Maria Dorothea, Erzhgn. von Österr. (1797-1855)

Maria Dorothea Erzherzogin von Österreich. * Carlsruhe (Pokój, preuß. Schlesien) 1. 11. 1797; † Ofen (Buda, Ungarn), 30. 3. 1855. Tochter Herzog Ludwigs v. Württemberg und der Gfn. Henriette v. Nassau-Weilburg; ab 1819 dritte Gattin des Palatins Erzh. Joseph (s. d.). Die besonderen Verhältnisse in Ungarn brachten es mit sich, daß M. D., welche evang. blieb, für die Geschichte des Protestantismus im Kaisertum Österr. trotz Metternichs Mißgunst eine selbständige Bedeutung erlangen konnte. So fand z. B. Pfarrer Wimmer (Oberschützener Schulanstalten) in ihr seine Fürsprecherin. Nach dem Tode des Palatins wurde M. D., welche aus Überzeugung die Abneigung der Ungarn gegen K. Franz Joseph I. (s. d.) als legitimen Kg. nicht geteilt hatte, zur Übersiedlung in das Palais im Wr. Augarten veranlaßt, wo sie von der Polizei überwacht wurde. M. D. war eine für ihre Zeit ungewöhnlich gebildete Frau, die sich mit ernsten Bibelstud. beschäftigte und sich durch Verständnis und Wohlwollen für Angehörige aller christlichen Bekenntnisse, aber auch für Andersgläubige, Anerkennung erwarb.

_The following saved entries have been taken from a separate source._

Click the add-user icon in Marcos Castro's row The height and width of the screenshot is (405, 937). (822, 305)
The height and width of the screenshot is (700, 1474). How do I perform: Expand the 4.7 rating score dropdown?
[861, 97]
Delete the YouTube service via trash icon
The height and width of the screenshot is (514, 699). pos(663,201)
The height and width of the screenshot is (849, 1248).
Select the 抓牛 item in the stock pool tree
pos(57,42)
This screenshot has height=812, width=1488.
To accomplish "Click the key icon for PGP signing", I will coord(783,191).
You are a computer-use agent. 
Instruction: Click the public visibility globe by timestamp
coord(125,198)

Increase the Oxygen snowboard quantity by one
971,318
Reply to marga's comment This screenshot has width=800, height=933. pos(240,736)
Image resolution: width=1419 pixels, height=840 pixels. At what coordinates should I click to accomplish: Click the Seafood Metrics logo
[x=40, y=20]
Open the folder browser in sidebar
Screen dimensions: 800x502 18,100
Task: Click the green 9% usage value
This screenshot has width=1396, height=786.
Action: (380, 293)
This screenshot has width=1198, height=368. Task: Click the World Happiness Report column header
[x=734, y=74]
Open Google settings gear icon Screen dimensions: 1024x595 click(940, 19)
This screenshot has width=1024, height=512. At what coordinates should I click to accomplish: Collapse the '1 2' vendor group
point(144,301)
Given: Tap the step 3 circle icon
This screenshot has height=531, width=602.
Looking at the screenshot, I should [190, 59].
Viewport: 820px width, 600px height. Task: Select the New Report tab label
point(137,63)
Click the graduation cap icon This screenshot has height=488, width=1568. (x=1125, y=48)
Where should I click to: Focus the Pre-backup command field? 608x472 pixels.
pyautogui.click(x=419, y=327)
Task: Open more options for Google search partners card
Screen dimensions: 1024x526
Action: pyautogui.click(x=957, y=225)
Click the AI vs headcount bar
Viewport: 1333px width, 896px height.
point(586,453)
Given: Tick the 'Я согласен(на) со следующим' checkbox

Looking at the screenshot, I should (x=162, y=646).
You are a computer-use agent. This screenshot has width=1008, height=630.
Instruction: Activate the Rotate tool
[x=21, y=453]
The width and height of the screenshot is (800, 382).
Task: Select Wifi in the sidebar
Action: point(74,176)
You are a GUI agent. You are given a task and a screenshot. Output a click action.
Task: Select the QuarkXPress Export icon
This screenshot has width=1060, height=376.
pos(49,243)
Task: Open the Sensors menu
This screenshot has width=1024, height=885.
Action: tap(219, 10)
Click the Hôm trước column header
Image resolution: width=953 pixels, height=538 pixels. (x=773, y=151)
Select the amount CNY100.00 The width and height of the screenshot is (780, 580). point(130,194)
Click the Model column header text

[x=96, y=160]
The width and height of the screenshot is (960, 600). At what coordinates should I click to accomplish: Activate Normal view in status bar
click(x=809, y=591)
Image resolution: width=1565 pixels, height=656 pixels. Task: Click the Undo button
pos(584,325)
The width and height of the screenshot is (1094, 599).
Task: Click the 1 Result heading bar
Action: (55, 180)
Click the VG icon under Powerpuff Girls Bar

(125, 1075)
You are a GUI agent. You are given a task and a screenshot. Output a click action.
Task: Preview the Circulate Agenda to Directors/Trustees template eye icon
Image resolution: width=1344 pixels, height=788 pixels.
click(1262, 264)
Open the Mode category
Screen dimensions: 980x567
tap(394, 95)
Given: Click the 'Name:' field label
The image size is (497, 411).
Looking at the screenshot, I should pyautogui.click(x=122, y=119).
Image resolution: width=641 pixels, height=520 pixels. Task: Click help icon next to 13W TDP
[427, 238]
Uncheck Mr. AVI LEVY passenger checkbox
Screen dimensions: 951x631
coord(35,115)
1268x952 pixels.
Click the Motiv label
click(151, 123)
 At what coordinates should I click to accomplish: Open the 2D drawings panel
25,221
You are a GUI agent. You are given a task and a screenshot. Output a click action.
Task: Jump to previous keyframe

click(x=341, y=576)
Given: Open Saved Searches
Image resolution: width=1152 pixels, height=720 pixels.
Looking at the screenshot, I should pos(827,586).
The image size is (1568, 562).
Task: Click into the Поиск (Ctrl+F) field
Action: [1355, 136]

Sie führte in Ungarn die Sitte des Christbaums ein.

L.: G. Loesche, Die evang. Fürstinnen im Hause Habsburg, in: Jb. der Ges. für Geschichte des Protestantismus in Österr., Jg. 25, 1904, S. 41 ff.; ders., Die Protestantenfreunde im Hause Habsburg, in: Österr. Rundschau, Bd. 17, 1908, S. 368 f.; Wurzbach; E. M. Kronfeld, Der Weihnachtsbaum in Österr., in: Österr. Rundschau, Bd. 5, 1905, S. 323 ff.; G. Loesche, Geschichte des Protestantismus im vormaligen und im neuen Österr., 3. Aufl. 1930, S. 4, 547 ff., 552, 584; E. C. C. Corti, Vom Kind zum K., 1950, S. 232, 289; A. v. Deitenhofen, Fremde Fürsten in Habsburgs Heer, 1898, S. 102 f.; B. Zimmermann, G. A. Wimmers polit. und diplomat. Wirksamkeit, in: MIÖG, Bd. 54, 1942, S. 147 ff.; Geheime Notizen des J. Columbus 1843–48, hrsg. von E. Kovács, 1971, s. Reg.